━━ TEXTE SOURCE ━━
L’enseignement catholique a été audité par les parlementaires le 8 janvier dans le cadre du Projet de loi visant à conforter le respect des principes de la République. La Commission permanente alerte :
Depuis plusieurs mois, l’Enseignement catholique a fait part au Gouvernement de ses sérieuses réserves sur certaines des dispositions du projet de loi visant à conforter le respect des principes de la République. Le texte présenté en Conseil des ministres n’est pas venu calmer ses inquiétudes ; celles-ci demeurant, il en appelle à un débat parlementaire empreint de sagesse, qui recherche les justes équilibres et la proportionnalité des dispositions législatives aux objectifs recherchés.
Sans ignorer les velléités « communautaristes » et « séparatistes » qui se font jour depuis trop longtemps dans la communauté nationale, il rappelle cependant que les principes de la République sont nécessairement ordonnés au bien des personnes et à leur dignité.
Cela le conduit à réaffirmer que doit être respecté le droit de toute personne – en particulier les plus jeunes, à une éducation complète, comme doit être respecté le principe de liberté de l’enseignement, avec les responsabilités qui sont attachées à son exercice, puisque cette liberté est aussi l’expression de la dignité humaine.
Cela le conduit également, s’agissant des principes de la République, à souligner que, la reconnaissance des différences et la recherche de la concorde et de l’unité sont, inséparablement, les conditions d’une réelle fraternité.
Quand on veut lui opposer qu’il n’est pas concerné par les dispositions projetées, l’Enseignement catholique soutient au contraire que les dispositions qui organisent et protègent la liberté d’enseignement font système : la liberté de choix éducatif des familles, la liberté de fonder une école, la liberté d’un projet pédagogique spécifique, etc., sont corrélées, et la limitation de l’une n’est jamais sans incidence sur les autres. Corrélées, elles le sont également avec la reconnaissance des droits de l’enfant et de sa dignité, mais aussi avec la liberté d’opinion, de religion ou de croyance, et plus fondamentalement encore avec la liberté de conscience.
━━━
━━ DONNÉES FOURNIES ━━
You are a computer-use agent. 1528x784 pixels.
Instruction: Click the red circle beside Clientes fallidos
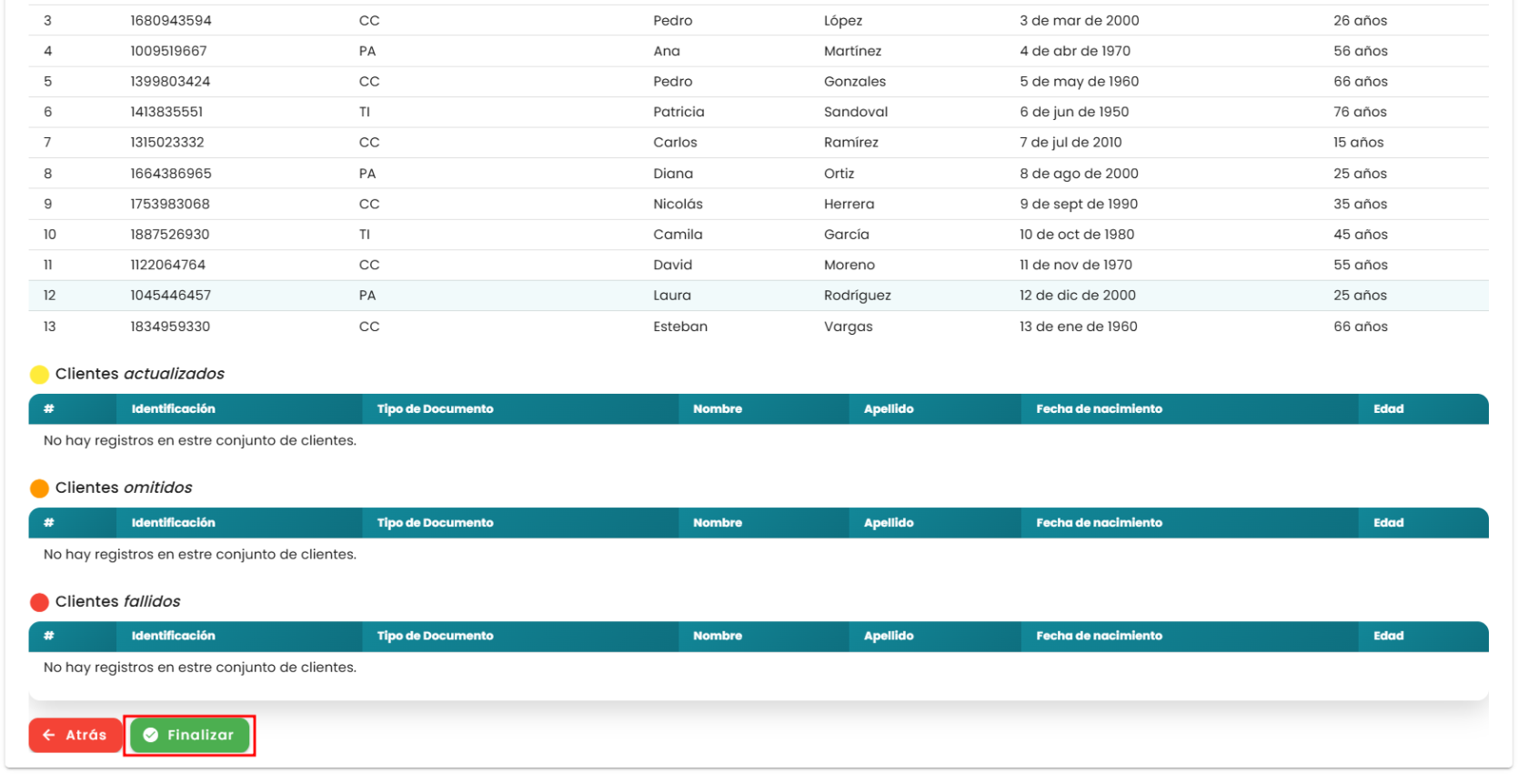click(39, 602)
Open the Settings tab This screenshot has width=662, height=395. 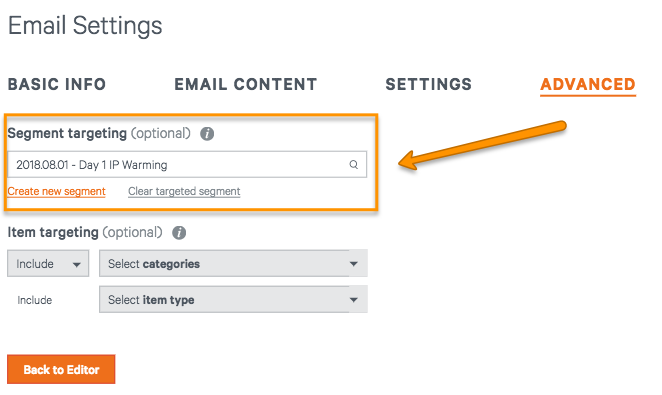click(x=429, y=84)

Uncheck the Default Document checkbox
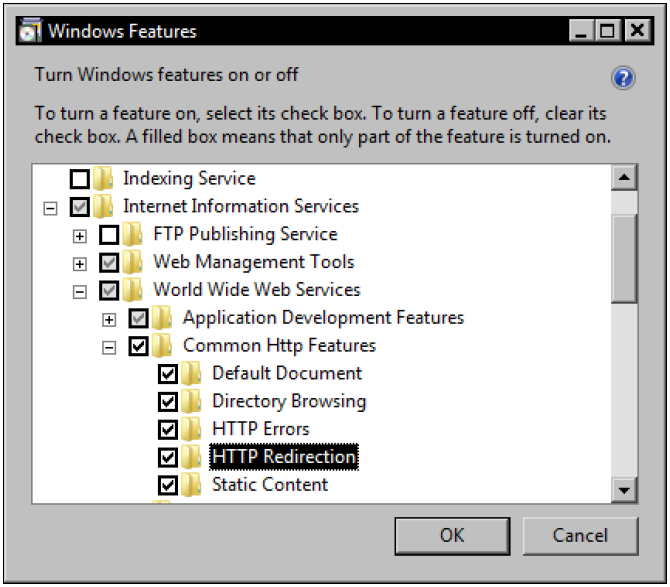(x=168, y=374)
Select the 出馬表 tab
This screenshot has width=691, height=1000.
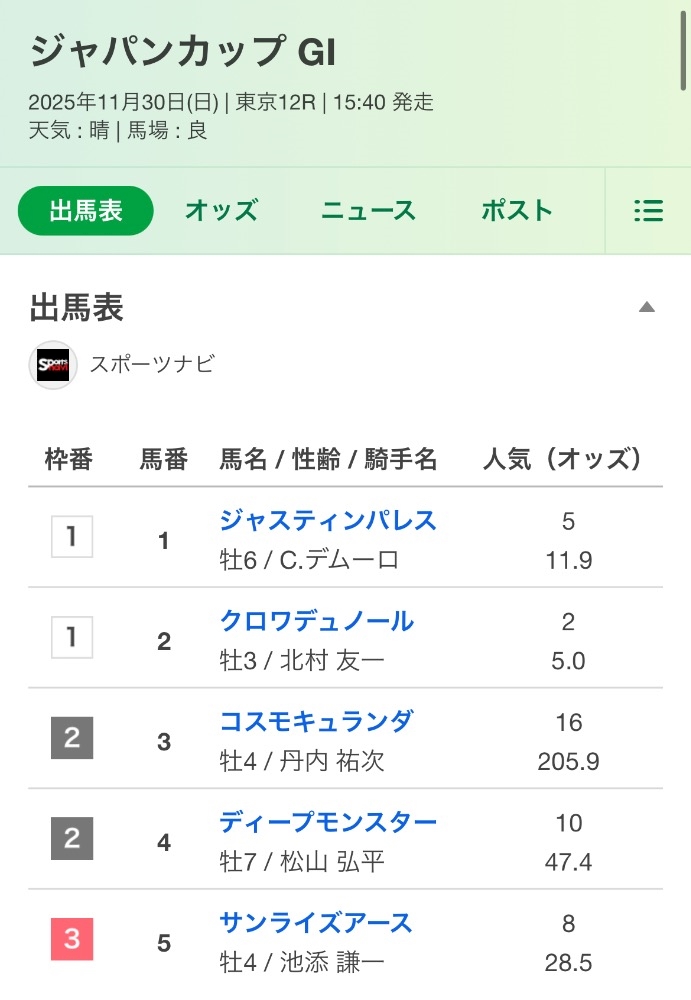coord(86,211)
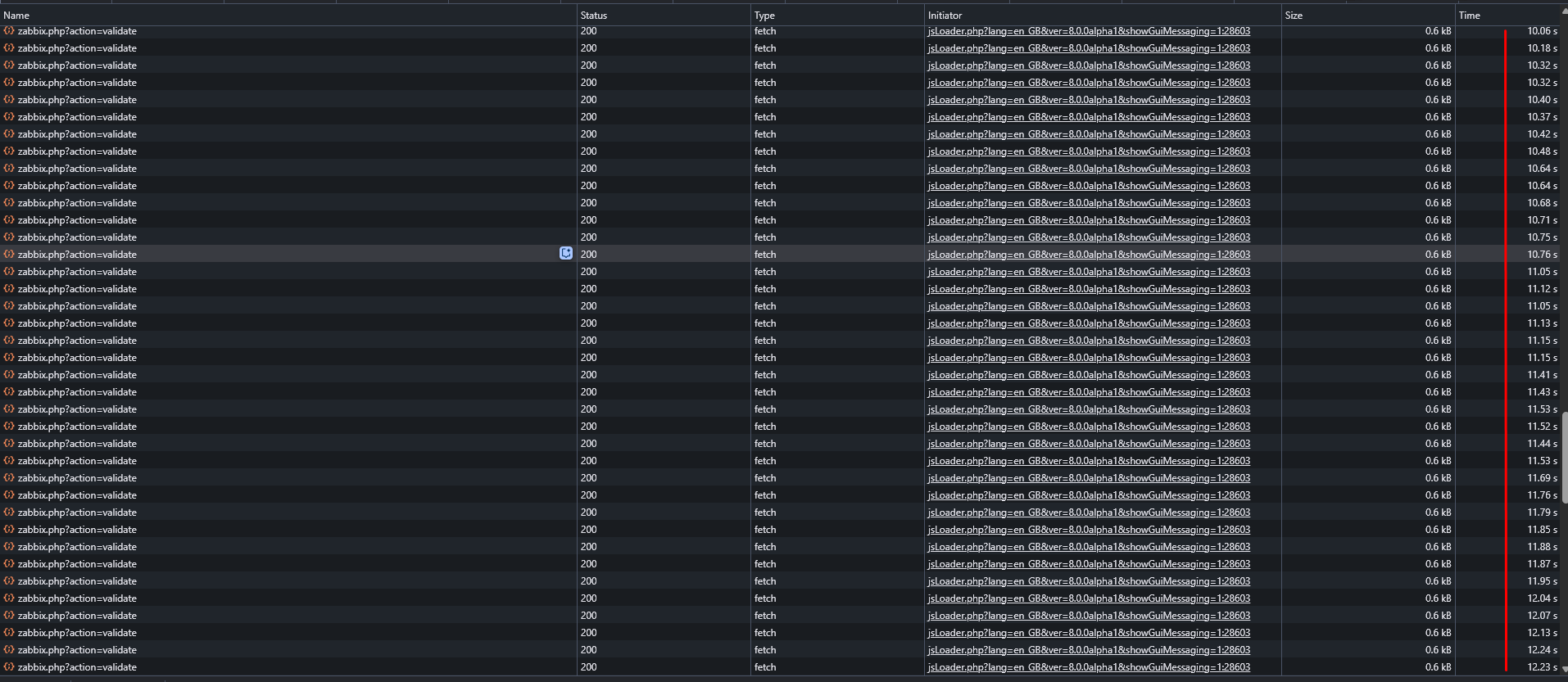Sort requests by the Time column

1469,16
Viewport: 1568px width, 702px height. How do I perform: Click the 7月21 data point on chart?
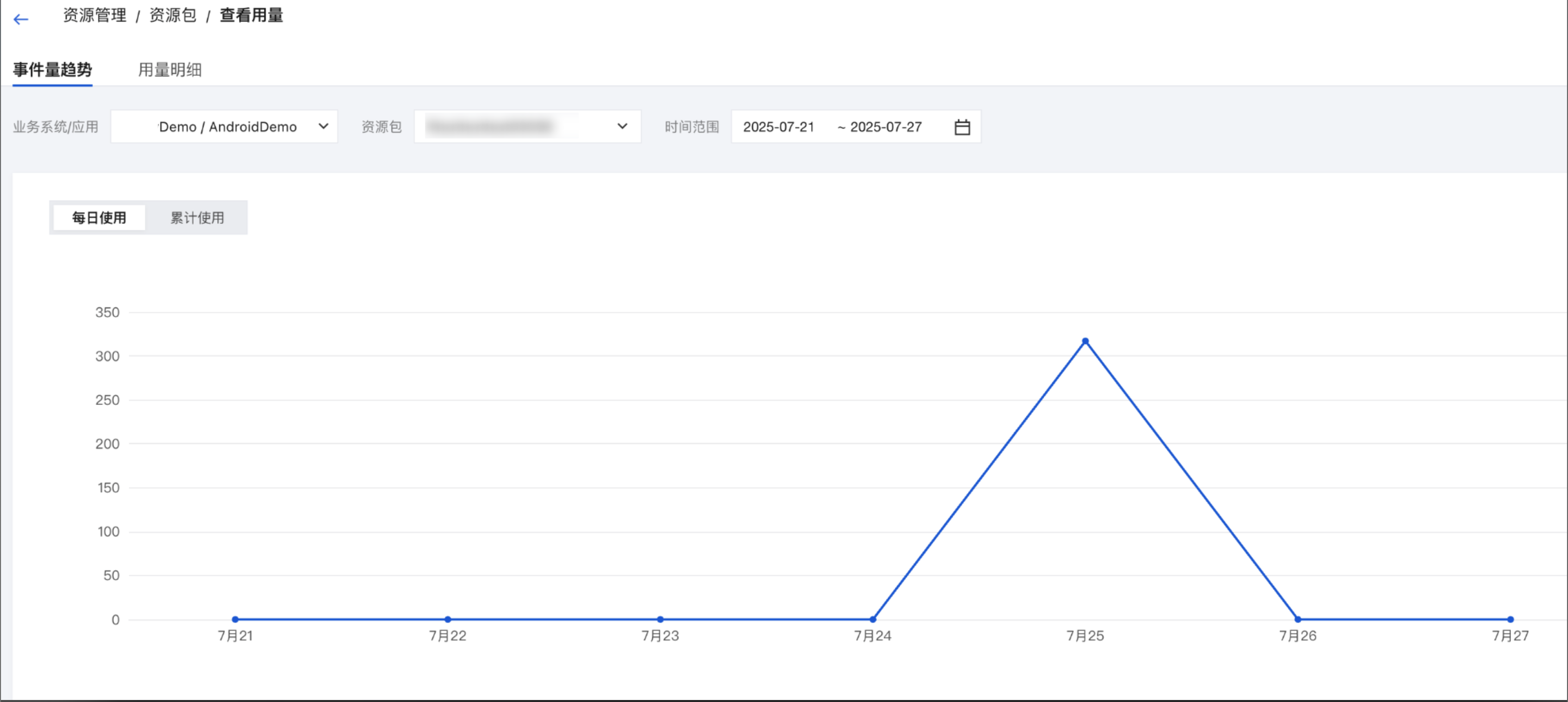235,619
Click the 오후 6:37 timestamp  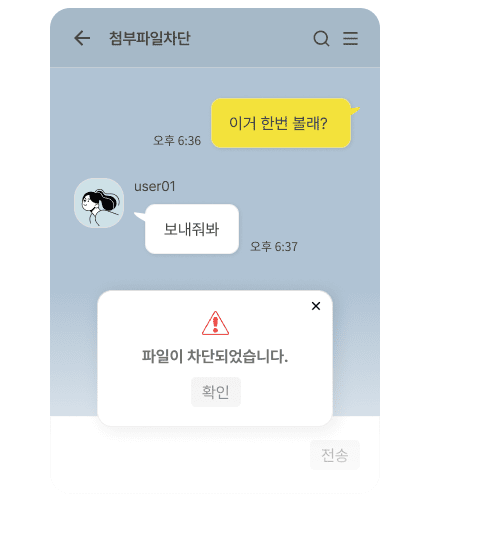[x=274, y=247]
━━━
▶ [CONSIGNE] Rédigez la suite du texte sur la position de l’Enseignement catholique face au projet de loi, en commençant après sa dernière phrase.

▶ [RÉPONSE ATTENDUE]
De ce point de vue, le fait que la mention du choix d’instruction par les familles soit rayée d’un trait de plume (art.21 du PJL), s’agissant de l’instruction à domicile, est inquiétant, dès lors qu’elle interdit un projet pédagogique spécifique. On aurait pu tolérer le passage à un régime d’autorisation administrative (art.21 du PJL), s’il existait une liberté pédagogique en famille, dont on aurait vérifié la mise en œuvre effective. Mais puisque le projet de loi limite les cas d’instruction en famille aux seuls cas dérogatoires énumérés par la loi, on ne voit pas pourquoi substituer au régime de déclaration, assorti d’un contrôle et d’une faculté d’opposition de la puissance publique, un régime d’autorisation. Cela marque une rupture juridique tout à fait significative et regrettable, avec toutes les incertitudes qui pèsent sur l’interprétation des cas dérogatoires, qui livrent les familles à une appréciation arbitraire de l’administration.
Le souci de l’acquisition d’un socle commun est indéniablement justifié, et les dispositions du projet (art.22 et 24 du PJL), ne viennent d’ailleurs que renforcer le droit existant. Pour autant, la liberté de l’enseignement permet précisément que ce qui est commun puisse être acquis dans des conditions différentes d’instruction.
L’ensemble de ces questions invitent le législateur à vérifier qu’il ne remet pas en cause la possibilité d’une offre éducative plurielle dans notre pays, non seulement parce qu’elle est l’expression d’une liberté fondamentale, mais parce qu’elle nous semble, précisément dans les circonstances actuelles, particulièrement vertueuse. La coexistence de propositions éducatives et scolaires variées est indispensable dans une société plurielle, et les visées séparatistes de quelques-uns ne sauraient la discréditer dans son ensemble.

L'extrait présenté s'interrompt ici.